#### What the task asks:
Rewrite the stretch of the records below from the line containing "This screenshot has width=1203, height=854." through the end of the records, both ends included, as a Markdown table with the columns Row and Line, one row per line, and blank lines left out.

#### Data for analysis:

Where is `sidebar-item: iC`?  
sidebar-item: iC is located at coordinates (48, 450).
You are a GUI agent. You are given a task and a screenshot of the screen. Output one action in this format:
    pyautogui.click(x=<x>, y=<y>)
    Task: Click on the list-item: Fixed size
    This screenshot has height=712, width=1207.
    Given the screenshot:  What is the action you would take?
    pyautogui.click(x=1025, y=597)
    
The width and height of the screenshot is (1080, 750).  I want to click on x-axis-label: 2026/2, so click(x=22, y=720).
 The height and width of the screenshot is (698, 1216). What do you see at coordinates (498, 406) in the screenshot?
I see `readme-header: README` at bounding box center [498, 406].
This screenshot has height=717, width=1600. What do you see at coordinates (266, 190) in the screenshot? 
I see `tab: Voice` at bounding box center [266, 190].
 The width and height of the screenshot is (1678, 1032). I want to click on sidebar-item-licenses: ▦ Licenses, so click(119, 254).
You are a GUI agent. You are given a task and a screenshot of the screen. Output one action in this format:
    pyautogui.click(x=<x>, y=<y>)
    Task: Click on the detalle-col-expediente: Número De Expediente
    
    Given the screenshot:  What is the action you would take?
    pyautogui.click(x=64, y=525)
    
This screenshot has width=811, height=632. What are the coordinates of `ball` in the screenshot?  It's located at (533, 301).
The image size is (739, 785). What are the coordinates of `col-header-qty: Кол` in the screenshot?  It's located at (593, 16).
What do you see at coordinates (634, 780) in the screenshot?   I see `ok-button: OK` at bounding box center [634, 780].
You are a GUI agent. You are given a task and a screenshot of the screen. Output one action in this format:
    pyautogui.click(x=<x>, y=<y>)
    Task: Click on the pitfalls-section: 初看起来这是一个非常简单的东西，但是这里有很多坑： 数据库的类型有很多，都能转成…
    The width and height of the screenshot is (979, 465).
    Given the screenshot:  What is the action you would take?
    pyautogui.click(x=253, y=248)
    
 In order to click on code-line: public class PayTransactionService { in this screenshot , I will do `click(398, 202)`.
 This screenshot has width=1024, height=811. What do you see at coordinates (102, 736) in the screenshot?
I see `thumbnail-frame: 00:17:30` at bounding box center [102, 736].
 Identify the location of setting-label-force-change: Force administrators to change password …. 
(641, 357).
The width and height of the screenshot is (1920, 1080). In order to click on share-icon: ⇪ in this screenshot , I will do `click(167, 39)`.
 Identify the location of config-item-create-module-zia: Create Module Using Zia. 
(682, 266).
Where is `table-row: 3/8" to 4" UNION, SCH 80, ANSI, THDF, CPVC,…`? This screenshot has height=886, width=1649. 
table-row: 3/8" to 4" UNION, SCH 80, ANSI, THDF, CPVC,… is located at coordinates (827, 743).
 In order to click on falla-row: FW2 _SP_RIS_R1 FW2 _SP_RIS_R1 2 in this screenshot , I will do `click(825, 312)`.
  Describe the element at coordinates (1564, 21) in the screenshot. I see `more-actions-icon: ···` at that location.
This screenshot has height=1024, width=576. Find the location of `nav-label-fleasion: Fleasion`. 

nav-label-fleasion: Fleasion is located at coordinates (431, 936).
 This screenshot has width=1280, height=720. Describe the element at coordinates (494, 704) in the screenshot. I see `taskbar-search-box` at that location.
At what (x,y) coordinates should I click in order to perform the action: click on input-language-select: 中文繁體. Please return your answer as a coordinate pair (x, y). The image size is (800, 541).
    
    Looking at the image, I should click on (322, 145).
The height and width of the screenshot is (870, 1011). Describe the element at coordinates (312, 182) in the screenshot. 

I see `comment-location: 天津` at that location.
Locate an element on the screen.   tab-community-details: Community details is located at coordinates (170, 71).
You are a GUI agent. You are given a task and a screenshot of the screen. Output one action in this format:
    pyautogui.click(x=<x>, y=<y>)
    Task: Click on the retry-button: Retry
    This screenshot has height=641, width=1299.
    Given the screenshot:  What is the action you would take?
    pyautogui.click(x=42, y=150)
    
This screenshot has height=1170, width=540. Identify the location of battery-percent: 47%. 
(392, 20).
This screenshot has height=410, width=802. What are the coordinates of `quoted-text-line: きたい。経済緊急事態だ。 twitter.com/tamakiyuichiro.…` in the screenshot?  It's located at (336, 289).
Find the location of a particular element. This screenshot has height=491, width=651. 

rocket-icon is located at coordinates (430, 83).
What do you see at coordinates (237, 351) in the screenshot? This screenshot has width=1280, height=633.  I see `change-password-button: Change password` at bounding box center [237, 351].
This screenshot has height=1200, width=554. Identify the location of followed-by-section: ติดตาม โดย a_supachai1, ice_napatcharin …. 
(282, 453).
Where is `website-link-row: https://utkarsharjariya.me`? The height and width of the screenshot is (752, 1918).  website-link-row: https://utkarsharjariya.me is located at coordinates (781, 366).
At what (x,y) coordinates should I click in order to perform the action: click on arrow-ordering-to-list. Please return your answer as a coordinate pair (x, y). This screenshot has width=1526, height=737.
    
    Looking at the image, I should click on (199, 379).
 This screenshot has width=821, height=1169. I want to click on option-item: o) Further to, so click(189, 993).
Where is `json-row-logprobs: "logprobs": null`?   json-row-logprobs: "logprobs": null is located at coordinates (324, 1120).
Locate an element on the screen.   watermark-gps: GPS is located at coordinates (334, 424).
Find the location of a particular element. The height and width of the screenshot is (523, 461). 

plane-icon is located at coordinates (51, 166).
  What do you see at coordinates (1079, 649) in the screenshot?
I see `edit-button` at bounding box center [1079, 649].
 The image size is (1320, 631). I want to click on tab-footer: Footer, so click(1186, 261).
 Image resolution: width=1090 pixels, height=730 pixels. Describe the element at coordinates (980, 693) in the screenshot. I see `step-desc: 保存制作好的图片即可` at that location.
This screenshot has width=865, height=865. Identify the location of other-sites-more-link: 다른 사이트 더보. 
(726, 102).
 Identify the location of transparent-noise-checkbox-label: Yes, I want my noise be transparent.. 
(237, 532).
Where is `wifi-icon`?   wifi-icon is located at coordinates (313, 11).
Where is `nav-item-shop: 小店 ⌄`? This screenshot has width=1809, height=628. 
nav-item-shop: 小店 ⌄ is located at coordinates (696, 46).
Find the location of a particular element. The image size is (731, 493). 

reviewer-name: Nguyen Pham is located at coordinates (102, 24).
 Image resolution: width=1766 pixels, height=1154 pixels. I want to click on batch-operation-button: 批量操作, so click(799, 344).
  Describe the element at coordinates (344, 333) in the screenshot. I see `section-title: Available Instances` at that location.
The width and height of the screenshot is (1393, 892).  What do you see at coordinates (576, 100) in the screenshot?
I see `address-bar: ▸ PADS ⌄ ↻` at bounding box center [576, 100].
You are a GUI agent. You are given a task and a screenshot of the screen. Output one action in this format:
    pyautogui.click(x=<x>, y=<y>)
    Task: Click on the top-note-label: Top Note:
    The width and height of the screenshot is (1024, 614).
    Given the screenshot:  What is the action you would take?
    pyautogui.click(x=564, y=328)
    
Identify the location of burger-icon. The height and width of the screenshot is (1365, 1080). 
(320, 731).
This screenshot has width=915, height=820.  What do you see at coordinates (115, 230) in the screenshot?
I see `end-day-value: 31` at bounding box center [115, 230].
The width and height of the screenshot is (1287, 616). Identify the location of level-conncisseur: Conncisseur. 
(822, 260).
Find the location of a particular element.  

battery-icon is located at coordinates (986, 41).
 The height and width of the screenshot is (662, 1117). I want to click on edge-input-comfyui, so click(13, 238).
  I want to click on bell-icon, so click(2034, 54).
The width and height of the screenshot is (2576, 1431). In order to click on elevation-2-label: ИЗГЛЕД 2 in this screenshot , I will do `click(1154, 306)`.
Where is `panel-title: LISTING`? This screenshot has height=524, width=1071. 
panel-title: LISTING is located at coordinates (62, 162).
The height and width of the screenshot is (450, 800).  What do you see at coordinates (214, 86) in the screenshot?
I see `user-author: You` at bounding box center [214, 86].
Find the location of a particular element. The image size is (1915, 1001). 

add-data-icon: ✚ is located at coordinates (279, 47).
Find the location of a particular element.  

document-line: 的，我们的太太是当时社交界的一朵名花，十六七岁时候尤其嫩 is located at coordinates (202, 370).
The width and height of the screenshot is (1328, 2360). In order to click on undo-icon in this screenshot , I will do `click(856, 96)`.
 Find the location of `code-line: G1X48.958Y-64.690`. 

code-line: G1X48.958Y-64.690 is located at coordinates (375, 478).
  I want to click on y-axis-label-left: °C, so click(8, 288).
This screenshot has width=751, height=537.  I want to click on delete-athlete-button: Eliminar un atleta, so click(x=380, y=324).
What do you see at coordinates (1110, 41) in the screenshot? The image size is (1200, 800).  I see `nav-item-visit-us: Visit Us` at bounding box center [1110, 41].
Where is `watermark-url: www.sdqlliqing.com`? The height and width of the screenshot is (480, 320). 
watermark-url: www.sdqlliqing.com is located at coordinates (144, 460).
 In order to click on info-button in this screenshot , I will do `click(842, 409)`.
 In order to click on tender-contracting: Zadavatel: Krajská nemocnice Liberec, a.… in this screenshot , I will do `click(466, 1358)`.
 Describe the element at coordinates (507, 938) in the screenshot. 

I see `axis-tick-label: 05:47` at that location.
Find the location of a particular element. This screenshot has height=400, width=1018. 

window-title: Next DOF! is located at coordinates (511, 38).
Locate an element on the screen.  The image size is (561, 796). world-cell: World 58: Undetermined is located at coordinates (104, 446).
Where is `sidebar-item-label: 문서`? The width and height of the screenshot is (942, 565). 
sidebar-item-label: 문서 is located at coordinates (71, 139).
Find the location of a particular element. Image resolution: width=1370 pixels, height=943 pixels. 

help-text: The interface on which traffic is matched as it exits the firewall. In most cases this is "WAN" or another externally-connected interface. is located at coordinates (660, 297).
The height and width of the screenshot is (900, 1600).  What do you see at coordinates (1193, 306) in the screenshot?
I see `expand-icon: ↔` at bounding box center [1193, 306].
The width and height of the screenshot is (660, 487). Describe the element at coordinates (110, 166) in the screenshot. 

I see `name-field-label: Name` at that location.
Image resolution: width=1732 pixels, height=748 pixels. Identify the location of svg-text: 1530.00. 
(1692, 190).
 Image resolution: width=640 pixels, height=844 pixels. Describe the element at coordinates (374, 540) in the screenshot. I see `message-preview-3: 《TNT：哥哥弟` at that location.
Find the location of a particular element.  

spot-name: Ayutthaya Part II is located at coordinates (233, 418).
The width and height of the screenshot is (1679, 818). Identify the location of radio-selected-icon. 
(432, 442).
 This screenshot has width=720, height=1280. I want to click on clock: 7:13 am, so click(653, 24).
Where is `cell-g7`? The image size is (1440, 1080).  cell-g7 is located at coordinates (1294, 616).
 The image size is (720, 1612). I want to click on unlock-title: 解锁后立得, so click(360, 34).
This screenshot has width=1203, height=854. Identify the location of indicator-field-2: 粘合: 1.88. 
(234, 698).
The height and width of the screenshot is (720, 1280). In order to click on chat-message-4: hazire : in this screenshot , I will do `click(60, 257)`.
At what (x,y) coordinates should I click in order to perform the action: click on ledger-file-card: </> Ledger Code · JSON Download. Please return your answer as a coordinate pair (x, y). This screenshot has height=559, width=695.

#### Result of the exercise:
| Row | Line |
|---|---|
| 1 | This screenshot has width=1203, height=854. Identify the location of indicator-field-2: 粘合: 1.88.  |
| 2 | (234, 698). |
| 3 | The height and width of the screenshot is (720, 1280). In order to click on chat-message-4: hazire : in this screenshot , I will do `click(60, 257)`. |
| 4 | At what (x,y) coordinates should I click in order to perform the action: click on ledger-file-card: </> Ledger Code · JSON Download. Please return your answer as a coordinate pair (x, y). This screenshot has height=559, width=695. |